Directions
Select, from the data, each line where "agent" occurs.
START Data extract
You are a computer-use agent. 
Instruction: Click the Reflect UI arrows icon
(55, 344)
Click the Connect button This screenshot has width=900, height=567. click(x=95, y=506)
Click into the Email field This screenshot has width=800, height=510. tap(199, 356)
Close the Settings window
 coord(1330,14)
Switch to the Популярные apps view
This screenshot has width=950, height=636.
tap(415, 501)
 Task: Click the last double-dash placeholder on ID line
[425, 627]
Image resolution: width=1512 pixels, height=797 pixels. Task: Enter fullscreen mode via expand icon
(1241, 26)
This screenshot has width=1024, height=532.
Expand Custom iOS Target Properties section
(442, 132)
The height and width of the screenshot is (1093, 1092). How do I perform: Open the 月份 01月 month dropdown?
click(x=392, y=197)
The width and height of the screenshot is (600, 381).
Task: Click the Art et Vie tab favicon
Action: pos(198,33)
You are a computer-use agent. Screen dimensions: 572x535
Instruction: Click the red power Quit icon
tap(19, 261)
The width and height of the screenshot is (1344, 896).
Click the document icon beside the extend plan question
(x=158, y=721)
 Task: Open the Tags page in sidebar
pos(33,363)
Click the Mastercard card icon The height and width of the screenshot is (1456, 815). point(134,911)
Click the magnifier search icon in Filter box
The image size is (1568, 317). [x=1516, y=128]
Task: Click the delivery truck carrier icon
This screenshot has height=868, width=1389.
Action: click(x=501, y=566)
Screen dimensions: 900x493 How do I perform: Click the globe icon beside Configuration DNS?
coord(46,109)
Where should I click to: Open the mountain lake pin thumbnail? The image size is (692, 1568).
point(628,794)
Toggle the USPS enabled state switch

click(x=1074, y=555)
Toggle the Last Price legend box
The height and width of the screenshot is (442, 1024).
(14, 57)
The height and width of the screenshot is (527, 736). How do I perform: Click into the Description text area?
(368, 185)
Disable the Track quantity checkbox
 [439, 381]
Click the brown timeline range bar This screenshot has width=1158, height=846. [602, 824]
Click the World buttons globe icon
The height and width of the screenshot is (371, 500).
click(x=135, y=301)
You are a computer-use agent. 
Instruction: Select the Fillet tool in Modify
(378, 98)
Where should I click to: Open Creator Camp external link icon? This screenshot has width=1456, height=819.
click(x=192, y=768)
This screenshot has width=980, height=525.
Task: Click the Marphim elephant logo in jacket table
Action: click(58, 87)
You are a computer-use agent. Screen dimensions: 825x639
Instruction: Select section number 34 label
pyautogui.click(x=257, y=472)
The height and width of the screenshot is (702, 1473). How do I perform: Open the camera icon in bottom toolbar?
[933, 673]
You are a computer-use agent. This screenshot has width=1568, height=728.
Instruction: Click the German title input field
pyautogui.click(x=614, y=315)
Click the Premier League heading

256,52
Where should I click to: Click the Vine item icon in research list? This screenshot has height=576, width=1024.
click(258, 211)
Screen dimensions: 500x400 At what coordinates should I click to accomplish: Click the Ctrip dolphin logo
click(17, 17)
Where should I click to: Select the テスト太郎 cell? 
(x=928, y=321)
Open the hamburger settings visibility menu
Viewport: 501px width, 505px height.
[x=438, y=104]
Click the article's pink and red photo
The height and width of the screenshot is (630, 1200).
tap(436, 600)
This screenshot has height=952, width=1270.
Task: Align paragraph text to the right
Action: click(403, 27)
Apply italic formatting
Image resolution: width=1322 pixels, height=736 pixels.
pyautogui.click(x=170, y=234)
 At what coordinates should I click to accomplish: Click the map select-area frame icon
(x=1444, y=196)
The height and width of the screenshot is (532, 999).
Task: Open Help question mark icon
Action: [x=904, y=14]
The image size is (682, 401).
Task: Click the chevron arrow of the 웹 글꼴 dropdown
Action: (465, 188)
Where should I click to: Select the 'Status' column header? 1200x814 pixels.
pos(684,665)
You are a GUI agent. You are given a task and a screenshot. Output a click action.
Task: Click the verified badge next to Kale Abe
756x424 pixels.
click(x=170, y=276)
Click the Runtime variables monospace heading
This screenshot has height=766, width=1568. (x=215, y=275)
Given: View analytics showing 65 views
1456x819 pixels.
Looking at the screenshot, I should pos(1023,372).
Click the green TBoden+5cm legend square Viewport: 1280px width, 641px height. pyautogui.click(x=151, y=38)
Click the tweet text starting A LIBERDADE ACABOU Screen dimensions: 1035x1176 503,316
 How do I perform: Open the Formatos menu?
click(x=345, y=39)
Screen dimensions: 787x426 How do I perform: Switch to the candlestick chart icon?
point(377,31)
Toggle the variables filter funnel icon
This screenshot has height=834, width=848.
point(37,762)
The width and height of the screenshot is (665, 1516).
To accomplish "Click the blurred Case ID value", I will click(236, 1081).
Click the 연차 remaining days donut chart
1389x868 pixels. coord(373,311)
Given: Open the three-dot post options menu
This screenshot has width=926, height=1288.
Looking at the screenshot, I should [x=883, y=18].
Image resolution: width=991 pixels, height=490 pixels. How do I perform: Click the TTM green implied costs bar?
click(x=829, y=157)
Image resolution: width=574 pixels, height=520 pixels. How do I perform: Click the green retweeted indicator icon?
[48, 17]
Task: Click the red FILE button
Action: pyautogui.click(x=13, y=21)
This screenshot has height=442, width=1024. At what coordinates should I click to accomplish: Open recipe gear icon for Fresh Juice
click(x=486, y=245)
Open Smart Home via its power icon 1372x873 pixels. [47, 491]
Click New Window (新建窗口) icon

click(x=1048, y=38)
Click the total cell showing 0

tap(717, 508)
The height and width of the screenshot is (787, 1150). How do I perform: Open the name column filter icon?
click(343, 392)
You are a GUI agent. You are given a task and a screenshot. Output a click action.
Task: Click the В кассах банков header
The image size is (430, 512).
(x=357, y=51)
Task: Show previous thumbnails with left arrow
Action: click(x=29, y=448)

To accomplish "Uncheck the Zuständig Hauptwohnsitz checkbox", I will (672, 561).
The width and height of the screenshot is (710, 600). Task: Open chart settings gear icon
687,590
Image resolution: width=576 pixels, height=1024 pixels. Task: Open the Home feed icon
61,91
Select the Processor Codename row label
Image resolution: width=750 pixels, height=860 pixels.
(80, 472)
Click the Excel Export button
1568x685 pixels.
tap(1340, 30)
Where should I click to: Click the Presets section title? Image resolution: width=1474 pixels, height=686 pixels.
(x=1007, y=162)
END Data extract
Answer to this exercise
You are a computer-use agent. 
You are a computer-use agent. Screen dimensions: 572x535
You are a computer-use agent. 
You are a computer-use agent. Screen dimensions: 825x639
You are a computer-use agent. This screenshot has width=1568, height=728.
You are a GUI agent. You are given a task and a screenshot. Output a click action.
You are a GUI agent. You are given a task and a screenshot. Output a click action.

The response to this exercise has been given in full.